Selected passage:
━━━━━━━━━━━━━━━━━━━━━━━━━━━━━━
The Jazz Quartet pages list bands that are available to perform in your area. They are particularly appropriate for wedding receptions and parties. To find out more about them, read on:

Jazz Quartets – the perfect ensemble

A Jazz Quartet, rather like a classical String Quartet, is musically the perfect ensemble, with instruments to provide a full harmony. Bigger bands can produce a more lush and complex harmony, smaller bands a more direct feel, but the Jazz Quartet is often considered to provide the most balance.

Jazz Quartets for Weddings

A jazz quartet can create a fantastic atmosphere during the drinks reception. But remember that most bands have a PA system, so can’t move location and follow guests outside for photographs as a string quartet (without a PA system) can do. More typically the jazz band would perform for the evening celebration at your wedding in your area. However, a jazz quartet can equally well form the entertainment for the drinks reception at your wedding, possibly setting up outdoors in a gazebo in the summer.

Outdoor performance of a Jazz Quartet

In the warmer months of the year it may be practical for the Jazz Quartet to play outdoors at your fund raising event, race meeting or wedding reception. Be mindful that the weather is unpredictable in the UK. You might hope to have a fine day for your event in your area, and it may even start out sunny, but a shower can come on in minutes. Most bands play with a PA system, which can take half an hour to dismantle, by which time it could be destroyed by the rain. So, unless it is a Trad. band playing without amplification, always set up the band under cover. A Trad or Dixieland; Ragtime; New Orleans quartet can usually perform outdoors without amplification (due to the instrumental line-up). Although a Jazz Quartet can’t relocate quickly like a classical string quartet can, if you are providing shelter such as a gazebo or small marquee, a jazz quartet is quite a compact unit so easy to provide shelter for.

Use the drop down box at the top of the page to select the county where your venue is and see the musicians who are available to perform there.
━━━━━━━━━━━━━━━━━━━━━━━━━━━━━━
(Rows for locating described items)

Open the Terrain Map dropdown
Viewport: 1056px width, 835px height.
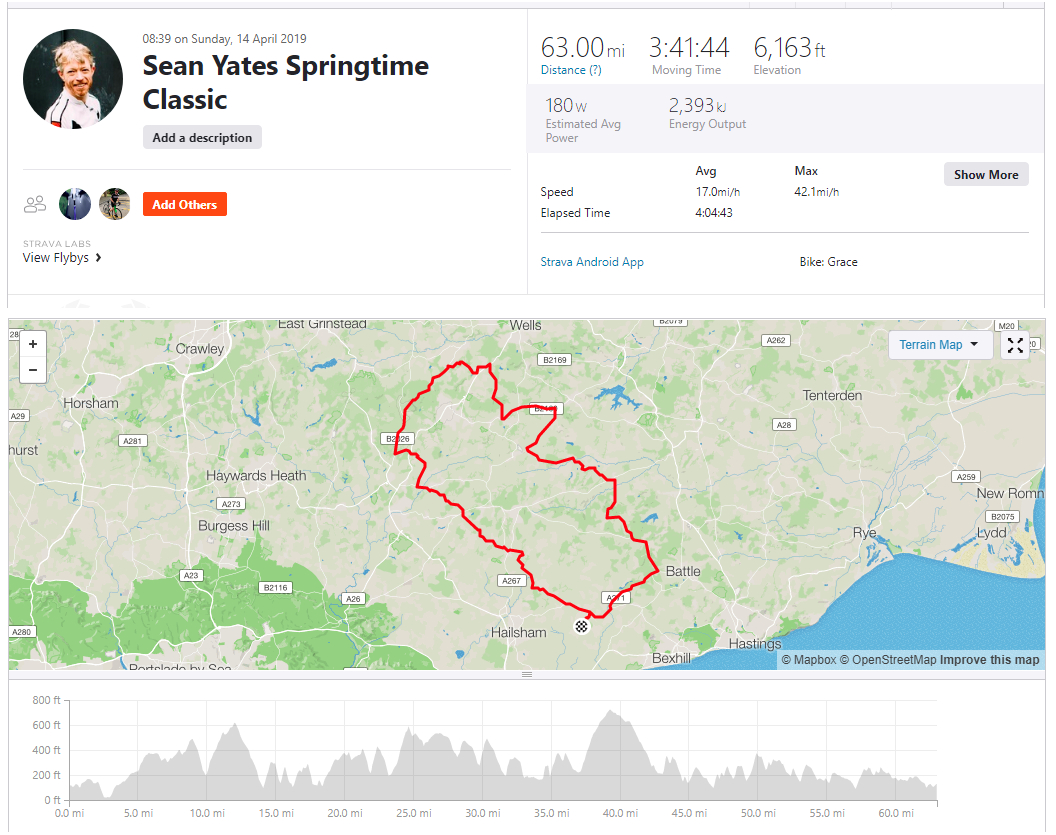[x=939, y=345]
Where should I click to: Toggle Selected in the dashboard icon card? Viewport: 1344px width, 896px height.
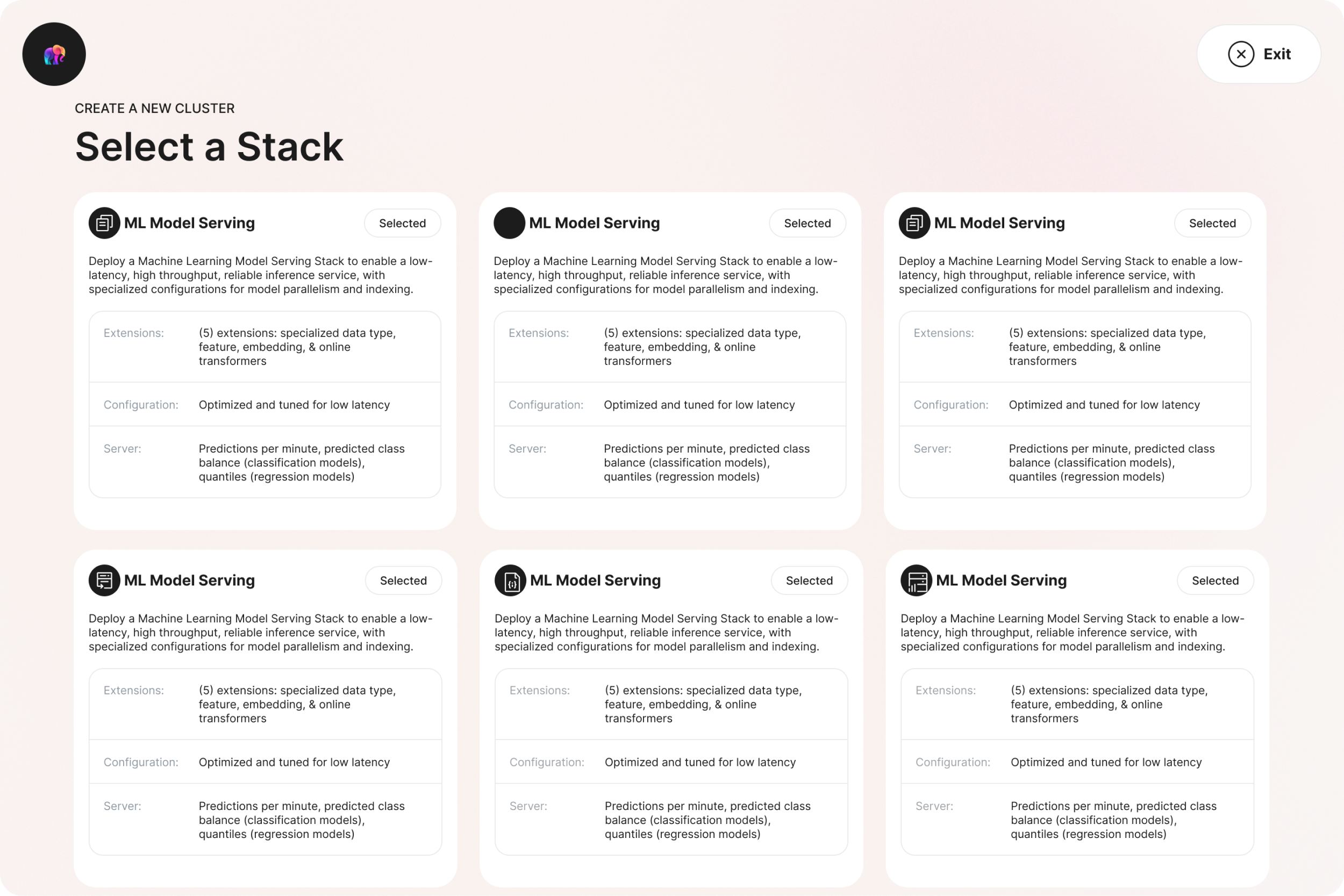coord(1216,580)
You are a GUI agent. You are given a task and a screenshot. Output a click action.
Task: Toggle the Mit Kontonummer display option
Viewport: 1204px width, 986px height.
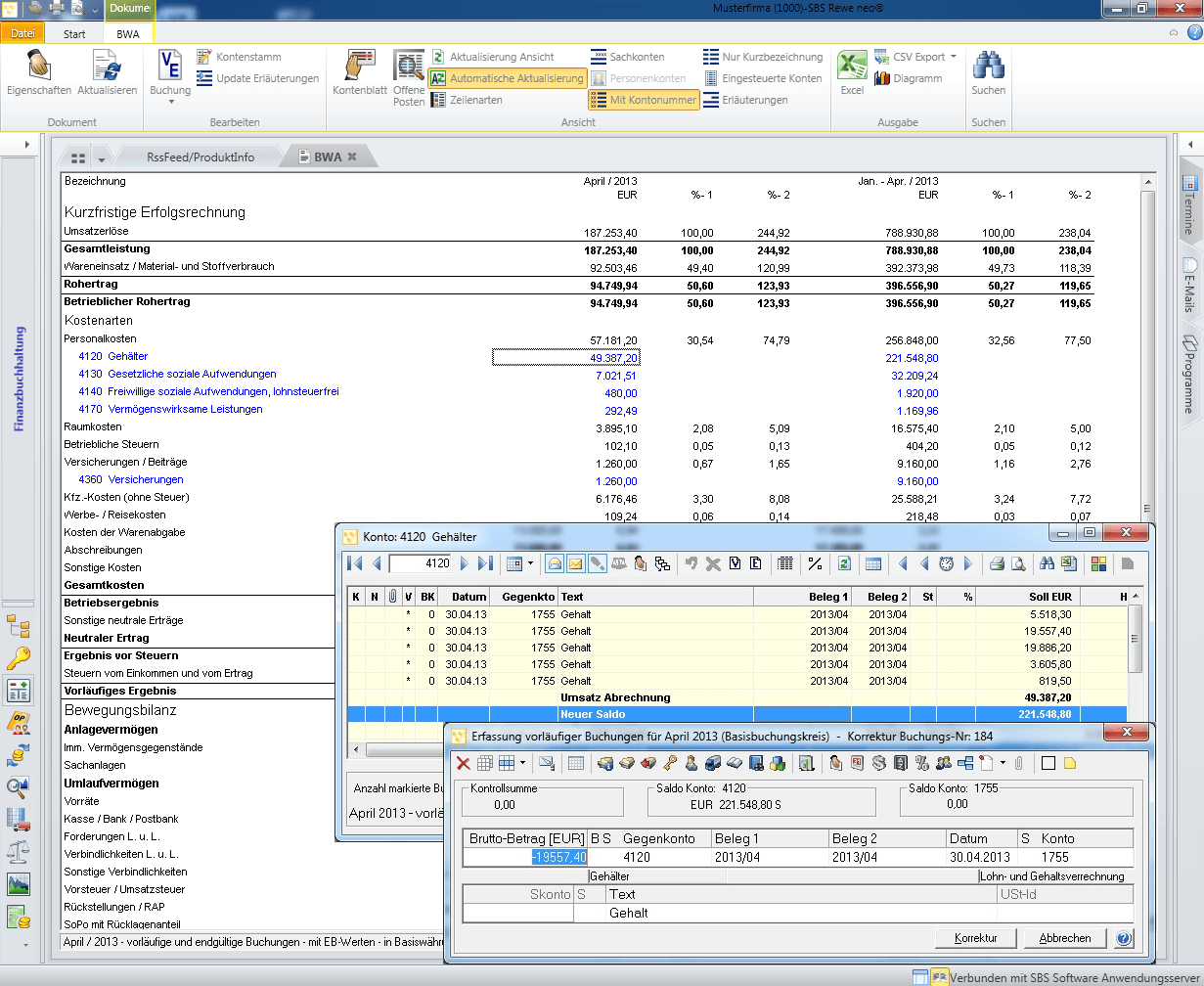644,100
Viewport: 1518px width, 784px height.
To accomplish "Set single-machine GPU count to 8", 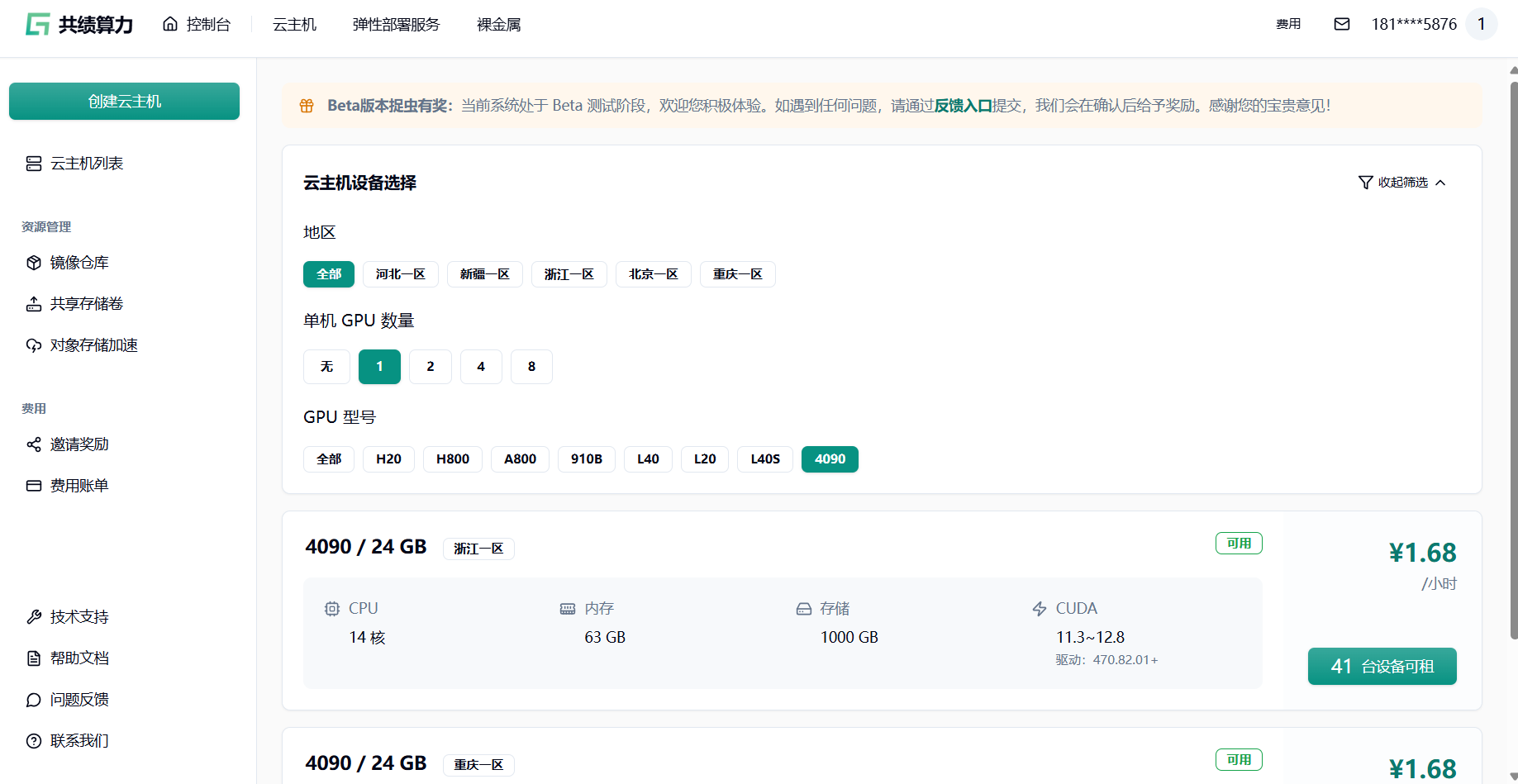I will tap(531, 367).
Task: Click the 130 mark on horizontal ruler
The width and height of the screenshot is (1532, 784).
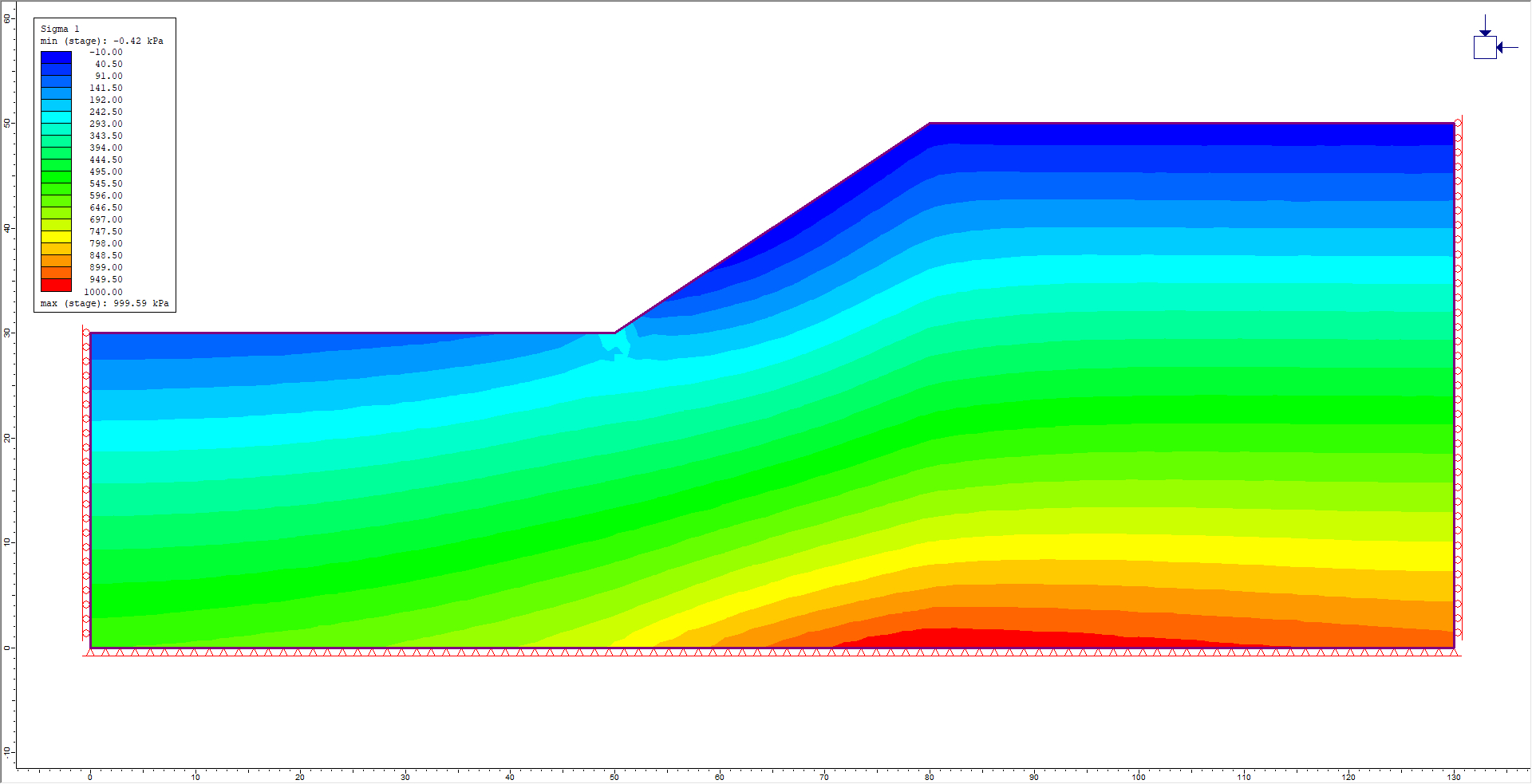Action: 1454,776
━━━━━━━━━━━━━━━━━━━━━━━━━━━━━━
What the exercise asks: Write out every section heading in the passage about jazz quartets. These rows were taken from a different source.

Answer below:
Jazz Quartets – the perfect ensemble
Jazz Quartets for Weddings
Outdoor performance of a Jazz Quartet